Raw data:
------------------------------

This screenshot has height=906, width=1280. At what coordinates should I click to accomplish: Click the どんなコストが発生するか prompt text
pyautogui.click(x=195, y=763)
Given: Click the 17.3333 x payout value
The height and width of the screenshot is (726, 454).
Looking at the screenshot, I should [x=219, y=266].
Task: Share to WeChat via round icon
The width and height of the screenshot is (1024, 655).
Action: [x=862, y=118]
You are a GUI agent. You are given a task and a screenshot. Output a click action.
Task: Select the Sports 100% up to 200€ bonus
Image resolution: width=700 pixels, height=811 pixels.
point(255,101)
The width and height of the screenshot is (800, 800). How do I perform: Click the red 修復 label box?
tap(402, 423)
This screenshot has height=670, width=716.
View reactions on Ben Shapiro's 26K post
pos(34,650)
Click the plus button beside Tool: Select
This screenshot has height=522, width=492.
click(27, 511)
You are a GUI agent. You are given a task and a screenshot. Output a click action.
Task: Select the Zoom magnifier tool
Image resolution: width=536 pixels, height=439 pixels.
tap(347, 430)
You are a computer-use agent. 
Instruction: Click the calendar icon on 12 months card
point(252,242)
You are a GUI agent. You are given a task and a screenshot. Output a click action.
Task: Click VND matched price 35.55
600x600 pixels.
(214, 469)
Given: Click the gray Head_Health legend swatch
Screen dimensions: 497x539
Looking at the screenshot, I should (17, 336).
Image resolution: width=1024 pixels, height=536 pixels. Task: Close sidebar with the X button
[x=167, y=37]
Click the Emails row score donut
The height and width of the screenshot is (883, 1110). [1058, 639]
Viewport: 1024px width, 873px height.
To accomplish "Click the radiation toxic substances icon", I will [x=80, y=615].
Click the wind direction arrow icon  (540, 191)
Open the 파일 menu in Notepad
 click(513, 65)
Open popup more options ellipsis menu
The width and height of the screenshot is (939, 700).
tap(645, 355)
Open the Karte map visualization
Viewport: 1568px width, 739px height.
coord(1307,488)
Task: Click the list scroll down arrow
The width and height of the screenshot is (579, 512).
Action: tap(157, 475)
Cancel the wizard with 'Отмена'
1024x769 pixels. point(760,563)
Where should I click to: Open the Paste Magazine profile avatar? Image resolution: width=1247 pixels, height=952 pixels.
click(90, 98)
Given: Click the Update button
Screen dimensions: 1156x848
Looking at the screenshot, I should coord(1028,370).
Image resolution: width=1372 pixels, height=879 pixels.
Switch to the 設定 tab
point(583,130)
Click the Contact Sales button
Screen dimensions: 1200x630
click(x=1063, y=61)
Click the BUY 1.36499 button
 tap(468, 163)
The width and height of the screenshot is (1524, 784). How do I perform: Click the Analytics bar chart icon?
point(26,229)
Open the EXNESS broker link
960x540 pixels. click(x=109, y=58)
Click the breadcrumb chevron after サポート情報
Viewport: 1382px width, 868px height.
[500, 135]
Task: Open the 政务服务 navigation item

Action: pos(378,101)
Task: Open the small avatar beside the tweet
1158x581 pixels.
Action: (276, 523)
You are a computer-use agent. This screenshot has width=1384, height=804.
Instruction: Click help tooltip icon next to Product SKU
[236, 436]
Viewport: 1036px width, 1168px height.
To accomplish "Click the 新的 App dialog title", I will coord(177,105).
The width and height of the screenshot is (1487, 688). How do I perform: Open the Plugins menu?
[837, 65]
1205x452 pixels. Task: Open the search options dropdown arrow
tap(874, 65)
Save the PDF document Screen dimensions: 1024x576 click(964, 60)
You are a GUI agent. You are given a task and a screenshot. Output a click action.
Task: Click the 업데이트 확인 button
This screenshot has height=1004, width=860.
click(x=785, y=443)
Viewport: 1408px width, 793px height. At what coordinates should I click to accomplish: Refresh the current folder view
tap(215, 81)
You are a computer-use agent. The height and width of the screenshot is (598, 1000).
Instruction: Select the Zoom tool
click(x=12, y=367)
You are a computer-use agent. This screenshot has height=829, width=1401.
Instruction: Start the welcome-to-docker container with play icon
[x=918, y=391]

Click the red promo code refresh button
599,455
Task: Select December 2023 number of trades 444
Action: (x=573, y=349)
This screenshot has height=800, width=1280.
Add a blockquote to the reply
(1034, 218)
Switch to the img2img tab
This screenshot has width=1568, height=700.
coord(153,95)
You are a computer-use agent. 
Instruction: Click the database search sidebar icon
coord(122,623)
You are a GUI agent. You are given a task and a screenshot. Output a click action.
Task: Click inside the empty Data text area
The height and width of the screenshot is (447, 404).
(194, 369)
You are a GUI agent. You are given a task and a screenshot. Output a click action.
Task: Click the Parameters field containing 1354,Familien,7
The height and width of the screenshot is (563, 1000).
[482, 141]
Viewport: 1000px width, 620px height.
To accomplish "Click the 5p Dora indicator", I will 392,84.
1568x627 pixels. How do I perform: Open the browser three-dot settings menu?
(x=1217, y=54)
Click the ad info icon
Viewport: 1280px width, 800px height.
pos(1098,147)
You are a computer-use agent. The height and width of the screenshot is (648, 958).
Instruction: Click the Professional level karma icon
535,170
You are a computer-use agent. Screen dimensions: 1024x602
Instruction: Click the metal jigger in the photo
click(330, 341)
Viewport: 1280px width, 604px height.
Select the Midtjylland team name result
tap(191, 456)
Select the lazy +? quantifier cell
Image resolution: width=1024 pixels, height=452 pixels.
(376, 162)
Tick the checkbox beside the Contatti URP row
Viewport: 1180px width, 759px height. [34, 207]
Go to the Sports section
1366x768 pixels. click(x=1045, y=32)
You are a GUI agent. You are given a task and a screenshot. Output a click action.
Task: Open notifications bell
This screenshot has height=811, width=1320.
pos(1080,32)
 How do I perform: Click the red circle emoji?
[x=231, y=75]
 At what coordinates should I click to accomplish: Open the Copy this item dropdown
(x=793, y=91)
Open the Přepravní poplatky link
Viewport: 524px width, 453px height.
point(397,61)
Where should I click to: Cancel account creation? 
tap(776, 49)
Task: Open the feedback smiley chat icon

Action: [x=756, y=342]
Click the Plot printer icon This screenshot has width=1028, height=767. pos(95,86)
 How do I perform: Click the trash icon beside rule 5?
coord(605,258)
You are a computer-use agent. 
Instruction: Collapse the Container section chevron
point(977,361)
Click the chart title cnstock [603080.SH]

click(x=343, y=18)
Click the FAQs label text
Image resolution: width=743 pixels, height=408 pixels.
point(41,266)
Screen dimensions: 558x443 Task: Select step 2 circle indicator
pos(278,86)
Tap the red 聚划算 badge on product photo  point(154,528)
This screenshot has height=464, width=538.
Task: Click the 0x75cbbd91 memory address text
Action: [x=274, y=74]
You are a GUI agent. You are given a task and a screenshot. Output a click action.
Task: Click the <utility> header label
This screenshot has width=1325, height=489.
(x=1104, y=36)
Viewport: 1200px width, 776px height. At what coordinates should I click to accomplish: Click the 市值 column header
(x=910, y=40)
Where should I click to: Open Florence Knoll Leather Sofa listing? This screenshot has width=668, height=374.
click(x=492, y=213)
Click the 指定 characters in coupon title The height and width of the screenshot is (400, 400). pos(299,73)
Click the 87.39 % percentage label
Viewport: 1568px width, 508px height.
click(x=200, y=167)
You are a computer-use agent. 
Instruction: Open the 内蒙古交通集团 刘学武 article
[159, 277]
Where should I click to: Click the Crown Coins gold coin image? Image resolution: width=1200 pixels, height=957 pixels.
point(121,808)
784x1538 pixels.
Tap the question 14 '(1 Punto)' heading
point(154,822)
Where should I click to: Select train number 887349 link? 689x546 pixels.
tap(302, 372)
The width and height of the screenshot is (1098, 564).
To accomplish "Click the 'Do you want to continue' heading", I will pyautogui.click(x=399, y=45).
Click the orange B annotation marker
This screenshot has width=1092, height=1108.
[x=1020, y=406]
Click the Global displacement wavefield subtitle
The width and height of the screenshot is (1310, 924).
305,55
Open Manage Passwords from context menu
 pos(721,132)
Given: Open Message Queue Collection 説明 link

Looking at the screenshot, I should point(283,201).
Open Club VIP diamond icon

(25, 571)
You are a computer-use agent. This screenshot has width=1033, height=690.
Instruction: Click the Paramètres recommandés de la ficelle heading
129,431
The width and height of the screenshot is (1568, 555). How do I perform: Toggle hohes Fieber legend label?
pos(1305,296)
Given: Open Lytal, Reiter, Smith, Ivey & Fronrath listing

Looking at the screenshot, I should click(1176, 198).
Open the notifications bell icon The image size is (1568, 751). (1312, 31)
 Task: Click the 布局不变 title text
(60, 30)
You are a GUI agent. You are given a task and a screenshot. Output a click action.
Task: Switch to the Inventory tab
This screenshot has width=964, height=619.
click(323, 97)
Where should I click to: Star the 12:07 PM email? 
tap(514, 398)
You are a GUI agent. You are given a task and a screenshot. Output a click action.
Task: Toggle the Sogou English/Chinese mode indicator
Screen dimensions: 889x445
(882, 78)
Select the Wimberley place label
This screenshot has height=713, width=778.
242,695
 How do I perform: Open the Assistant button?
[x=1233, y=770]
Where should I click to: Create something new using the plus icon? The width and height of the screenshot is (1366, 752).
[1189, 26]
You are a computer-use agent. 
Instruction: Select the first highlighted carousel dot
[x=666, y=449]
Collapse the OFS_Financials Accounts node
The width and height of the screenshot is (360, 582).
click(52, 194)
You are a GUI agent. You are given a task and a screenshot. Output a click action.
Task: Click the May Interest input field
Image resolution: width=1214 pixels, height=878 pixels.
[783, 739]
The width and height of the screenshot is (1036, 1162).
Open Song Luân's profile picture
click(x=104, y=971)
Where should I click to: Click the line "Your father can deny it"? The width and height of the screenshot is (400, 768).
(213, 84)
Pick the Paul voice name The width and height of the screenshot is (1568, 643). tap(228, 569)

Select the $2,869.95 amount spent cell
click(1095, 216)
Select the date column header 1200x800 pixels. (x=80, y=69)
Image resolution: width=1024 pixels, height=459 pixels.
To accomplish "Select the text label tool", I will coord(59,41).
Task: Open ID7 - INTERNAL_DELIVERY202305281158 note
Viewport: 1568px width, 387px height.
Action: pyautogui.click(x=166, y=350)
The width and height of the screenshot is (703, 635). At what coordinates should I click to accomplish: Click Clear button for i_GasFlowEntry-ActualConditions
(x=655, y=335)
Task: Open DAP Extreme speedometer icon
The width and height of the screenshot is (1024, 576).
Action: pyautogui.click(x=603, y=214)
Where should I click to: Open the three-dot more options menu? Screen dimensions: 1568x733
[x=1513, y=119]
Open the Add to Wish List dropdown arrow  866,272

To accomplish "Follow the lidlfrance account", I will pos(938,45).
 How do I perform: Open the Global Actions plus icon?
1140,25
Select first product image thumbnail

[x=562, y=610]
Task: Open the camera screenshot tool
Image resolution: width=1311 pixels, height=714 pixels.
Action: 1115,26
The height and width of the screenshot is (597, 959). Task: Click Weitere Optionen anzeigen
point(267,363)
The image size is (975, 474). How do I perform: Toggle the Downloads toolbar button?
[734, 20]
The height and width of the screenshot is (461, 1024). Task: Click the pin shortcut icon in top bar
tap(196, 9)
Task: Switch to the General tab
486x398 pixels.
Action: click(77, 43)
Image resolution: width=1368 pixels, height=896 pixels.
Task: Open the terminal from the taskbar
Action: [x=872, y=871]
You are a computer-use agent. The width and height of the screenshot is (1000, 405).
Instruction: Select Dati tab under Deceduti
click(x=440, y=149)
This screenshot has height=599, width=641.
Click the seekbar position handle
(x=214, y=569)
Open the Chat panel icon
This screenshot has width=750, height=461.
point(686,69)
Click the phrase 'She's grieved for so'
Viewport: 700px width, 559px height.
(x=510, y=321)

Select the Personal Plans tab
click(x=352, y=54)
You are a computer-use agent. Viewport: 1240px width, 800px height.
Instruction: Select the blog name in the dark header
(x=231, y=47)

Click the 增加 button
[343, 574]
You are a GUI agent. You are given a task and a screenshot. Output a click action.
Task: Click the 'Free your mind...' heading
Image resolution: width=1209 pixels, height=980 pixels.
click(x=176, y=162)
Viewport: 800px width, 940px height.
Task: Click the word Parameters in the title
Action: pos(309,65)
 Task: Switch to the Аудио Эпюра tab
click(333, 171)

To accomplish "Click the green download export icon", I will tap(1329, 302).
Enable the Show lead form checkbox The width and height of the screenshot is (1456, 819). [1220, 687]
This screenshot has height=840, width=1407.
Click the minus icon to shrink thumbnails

------------------------------

What the exercise asks: When you reach the line that holds "Enable the Show", please copy it and every line after it through the end of the listing, exactly and with no other lines.

Output below:
Enable the Show lead form checkbox The width and height of the screenshot is (1456, 819). [1220, 687]
This screenshot has height=840, width=1407.
Click the minus icon to shrink thumbnails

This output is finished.